In the case of the MESFET, the FE of the present invention
T may have a structure in which the Schottky gate electrode 3 has a portion (gap portion) between the source region 41 and the drain region 42 that does not partially contact the surface of the channel region 4 as shown in FIG.

The width W _d of the depletion layer formed at the metal / semiconductor interface in the Schottky junction is

(Equation 1) Is known to be given by Here, V is the maximum voltage applied to the Schottky junction (that is, the gate breakdown voltage), φ ₀ is the difference in work function between the metal and the semiconductor, N is the impurity density of the channel region, and ε is the dielectric constant of the semiconductor in the channel region. It is. Therefore, in order to exhibit the features of the present invention in the structure of FIG. 1, the depletion layer in the gap portion may be pinched off in order by different gate applied voltages as shown in FIGS. Specifically S ₁ portions n ₁ point size of the gap portion, the dimension S ₂ portions of the gap portion n
_Two places, n ₃ places where the dimension of the gap is S ₃ , ...
... If the size of the gap portion is the portion n _n locations S _n, the total length of the portion where the gate electrode (Schottky metal) is in contact with the channel is g

(Equation 2) And it is preferable to satisfy the following condition: 2W _d > S _n > S _n-1 >...> S ₁ (3)

[0010] That is, the width S ₁ of the gap formed in the gate electrode, S _2, ...... since S _n is may be set narrow to a degree sufficient to become a cut-off state by the depletion layer extending is there. In addition, it is preferable that the space is designed so that the total length of the wide portion does not exceed the total length of the narrow portion. This is derived from the fact that the I _d -V _gs characteristic of the transistor or the air gap having the higher g _m becomes dominant at an arbitrary gate bias.

In a normal FET, the width of the gate electrode provided between the source and drain electrodes is set so as to be equal to or greater than the so-called channel width W. The channel width is a dimension of the channel measured in a direction perpendicular to the direction of the main current flowing between the source and the drain.
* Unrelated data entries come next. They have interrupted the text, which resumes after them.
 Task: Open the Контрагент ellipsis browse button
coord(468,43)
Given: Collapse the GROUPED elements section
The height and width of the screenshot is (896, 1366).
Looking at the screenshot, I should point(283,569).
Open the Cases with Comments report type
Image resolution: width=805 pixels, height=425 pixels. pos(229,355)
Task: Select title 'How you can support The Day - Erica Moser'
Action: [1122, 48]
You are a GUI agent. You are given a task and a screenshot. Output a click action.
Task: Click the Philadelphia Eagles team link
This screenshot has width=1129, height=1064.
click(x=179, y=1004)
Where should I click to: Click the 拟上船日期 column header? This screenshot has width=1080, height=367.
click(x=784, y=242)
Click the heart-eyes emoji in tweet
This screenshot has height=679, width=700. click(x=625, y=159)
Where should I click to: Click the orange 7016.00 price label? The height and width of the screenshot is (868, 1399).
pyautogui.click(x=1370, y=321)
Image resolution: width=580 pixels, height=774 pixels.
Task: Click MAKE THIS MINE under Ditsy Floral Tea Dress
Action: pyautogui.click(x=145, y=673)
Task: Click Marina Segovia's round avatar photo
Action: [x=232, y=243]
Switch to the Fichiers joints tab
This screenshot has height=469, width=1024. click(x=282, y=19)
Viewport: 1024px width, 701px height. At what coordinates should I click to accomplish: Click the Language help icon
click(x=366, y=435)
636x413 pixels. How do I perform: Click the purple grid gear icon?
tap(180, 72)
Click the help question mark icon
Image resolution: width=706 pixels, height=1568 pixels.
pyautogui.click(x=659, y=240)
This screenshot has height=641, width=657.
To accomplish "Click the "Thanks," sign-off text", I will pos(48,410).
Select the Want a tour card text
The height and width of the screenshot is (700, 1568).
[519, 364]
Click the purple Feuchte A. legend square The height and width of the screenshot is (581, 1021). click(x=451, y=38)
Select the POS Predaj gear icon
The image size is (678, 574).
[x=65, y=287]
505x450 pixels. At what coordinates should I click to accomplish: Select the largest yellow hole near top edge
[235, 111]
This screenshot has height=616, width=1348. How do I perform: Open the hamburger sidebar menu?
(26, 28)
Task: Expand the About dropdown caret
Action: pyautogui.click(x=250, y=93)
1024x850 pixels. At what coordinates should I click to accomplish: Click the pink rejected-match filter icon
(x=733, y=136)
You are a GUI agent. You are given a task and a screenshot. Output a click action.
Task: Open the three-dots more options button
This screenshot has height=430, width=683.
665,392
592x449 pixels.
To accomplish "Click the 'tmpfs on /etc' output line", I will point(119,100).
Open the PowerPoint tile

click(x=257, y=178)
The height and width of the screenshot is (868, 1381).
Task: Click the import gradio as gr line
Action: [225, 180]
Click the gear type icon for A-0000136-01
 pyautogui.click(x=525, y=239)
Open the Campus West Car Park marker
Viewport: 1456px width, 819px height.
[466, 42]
In the structure illustrated in FIG. 1, a structure is adopted in which a part of the gate electrode 3 is provided so as not to contact the surface of the semiconductor layer 4. In such a portion where the Schottky gate electrode 3 is not in contact with the semiconductor surface, a current should naturally flow regardless of the gate voltage. However, the current path formed in the portion where the gate electrode 3 does not contact is such that the gate voltage exceeds a predetermined value by pinch-off of the depletion layer 6 extending from the portion where the gate electrodes 3 on both sides contact as shown in FIG. When a large voltage is applied, the resistance increases,
The current stops flowing. Due to the effect of the gate bias, the semiconductor layer 4 on which the gate electrode 3 is not provided also functions as a channel region of the FET under a constant gate voltage. Therefore, a parallel arrangement structure of transistors having different threshold voltages equivalently can be realized by the structure shown in FIG. In this case, the threshold voltage depends on the length of the gap where the gate electrode is not in contact with the semiconductor surface, but the area occupied by the gate electrode contributing to the gate capacitance is the conventional MESFET formed by contacting the entire surface of the gate electrode. It has a structure that is reduced as compared with. Thus the structure illustrated in FIG. 1 is different from the case but is intended to slightly reduce the mutual conductance g _m of controlling the threshold voltage of the gate length is varied as shown in FIG. 14, the parasitic capacitance C _g by the gate electrode It is possible to make it smaller. As a result g
can suppress a decrease in _{m /} C _g, the low loss without deteriorating the outstanding high-frequency characteristics can be realized a variable attenuator low distortion.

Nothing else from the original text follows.